According to a count maintained by Marc Elias, founder of Democracy Docket, the president and his allies were just 1 for 63 in the legal challenges brought.
The one exception Mr. Elias counted was a ruling by a Pennsylvania judge who blocked counting of mail-in ballots where voters didn’t verify their identities by the deadline.
Other legal experts said Mr. Elias’ count may not exactly track how they would tally the cases, but the general sense is correct: The president got pasted in the courts.
A ruling this week by Judge James Boasberg said the case before him was so poorly handled that it “renders it difficult to believe that the suit is meant seriously.”
Judge Boasberg was appointed to the federal district court in the nation’s capital by President Obama. But other judges who rejected the president’s arguments were appointed by Republican governors and presidents, including a striking number of Trump-appointed jurists.
In Pennsylvania, 3rd U.S. Circuit Judge Stephanos Bibas, a Trump appointee, led a rejection of a Trump attempt to decertify the state’s results.
“Charges of unfairness are serious, But calling an election unfair does not make it so. Charges require specific allegations and then proof,” Judge Bibas wrote. “We have neither here.”
The judge noted that Mr. Trump’s own legal team in that case stressed that it wasn’t alleging fraud, but rather complaining that counties didn’t allow enough access to poll watchers and were too lenient in allowing voters to correct deficient ballots.
“Trump’s judges are excellent, his lawyers not so much,” Mr. Shapiro said.
Judges’ rulings were peppered with phrases such as “did not prove” and “without merit,” and “record does not support” and “implausible conclusions.”

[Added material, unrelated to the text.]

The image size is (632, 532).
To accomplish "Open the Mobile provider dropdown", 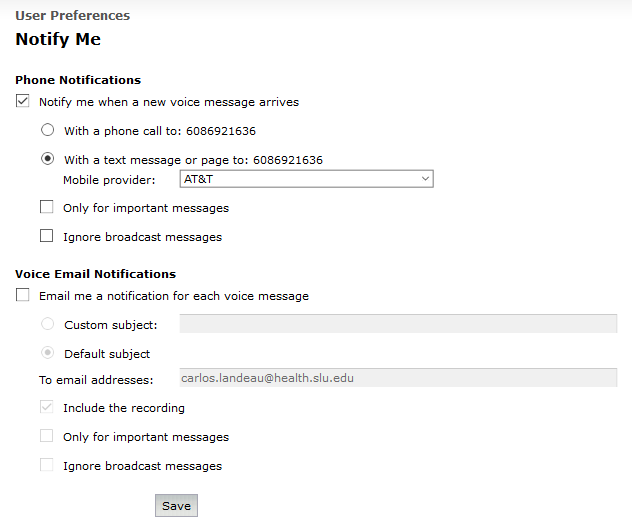I will pos(306,179).
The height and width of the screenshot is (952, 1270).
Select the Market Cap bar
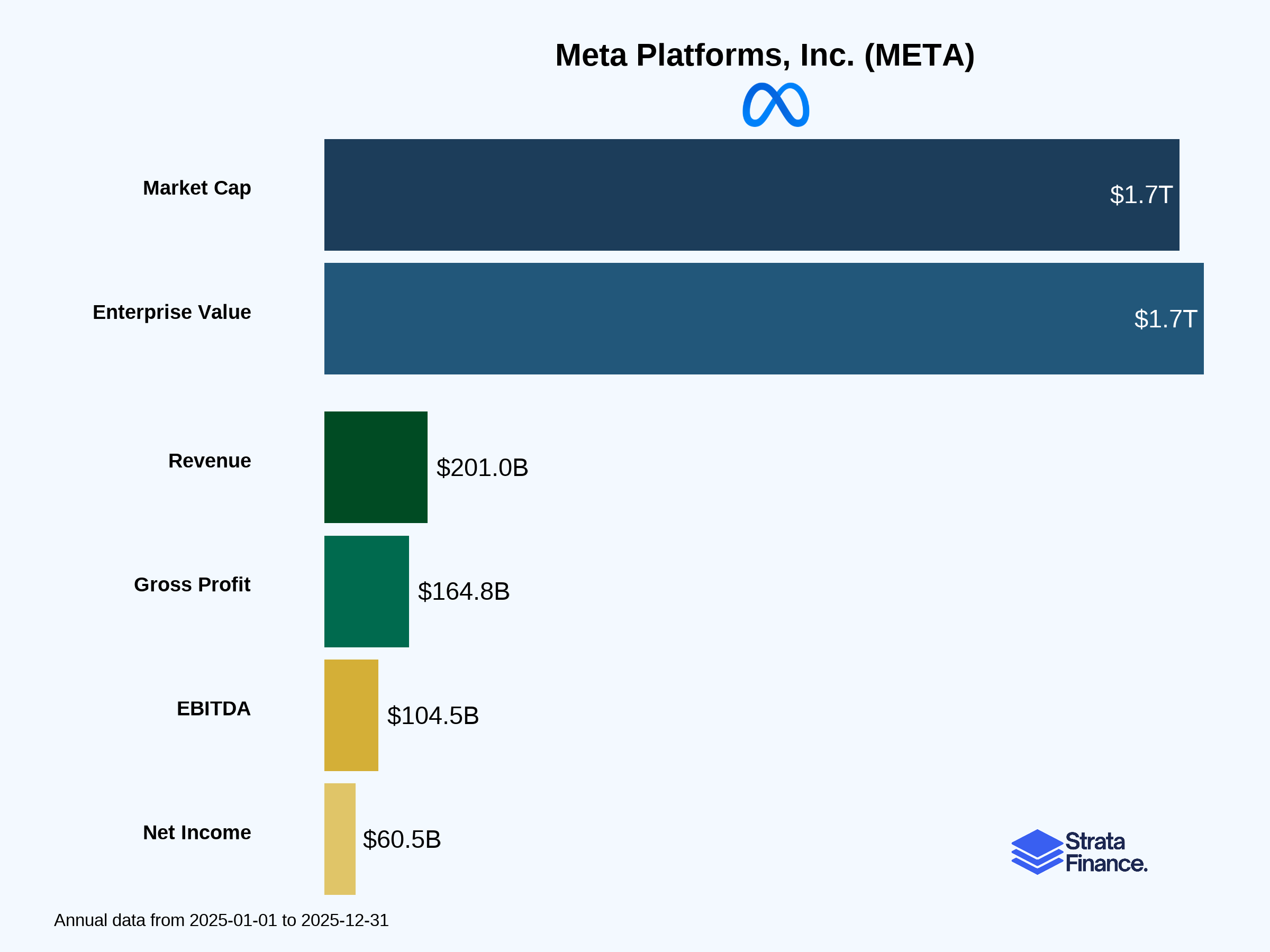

“Trump’s legal claims have failed because he could not identify enough problems with how the elections were conducted in any of the states to alter the outcome of the election,” Rick Hasen, a professor and elections expert at the University of California, Irvine, said this week. “Not only could he not do that in the three states minimum he would need to overturn the Electoral College results; he could not do it in one.”
Judge Boasberg said the case before him was so poorly argued that he is pondering submitting the lawyers for discipline once the litigation is concluded.
Mr. Hasen said that detail is telling.
“There has indeed been bad lawyering, but part of the problem is that top lawyers would not want to come in and bring claims that Trump would be likely to lose and that would be based upon bad evidence, shoddy legal theories, or both,” he said. “The lawyers Trump did retain did not shy away from making unsubstantiated factual and legal claims.”
Not all of Mr. Trump’s arguments were deemed baseless.
In some of the cases, they were rejected because Mr. Trump’s legal team waited until after the voting to raise matters that should have been challenged beforehand.
Mr. Shapiro said voting irregularities happen in every election, but they were compounded this year by the COVID-19 pandemic and the rush by states to rework their rules and, in many cases, to expand mail-in balloting.
Even in Pennsylvania, where Mr. Trump has perhaps his strongest argument that the election rules were changed in defiance of the state’s laws, the number of ballots that could be affected is lower than the margin of Mr. Biden’s victory, Mr. Shapiro said.
“Two things can be right: There was plenty wrong in multiple states with how the election was administered, and that needs to be investigated and reformed, but at the same time that shouldn’t lead one to question the ultimate outcome of the election,” he said.
“This was a close election, let’s be clear about that. But nothing that has been made public, let alone has been presented to courts, is sufficient to question the legitimacy of the outcome,” he said.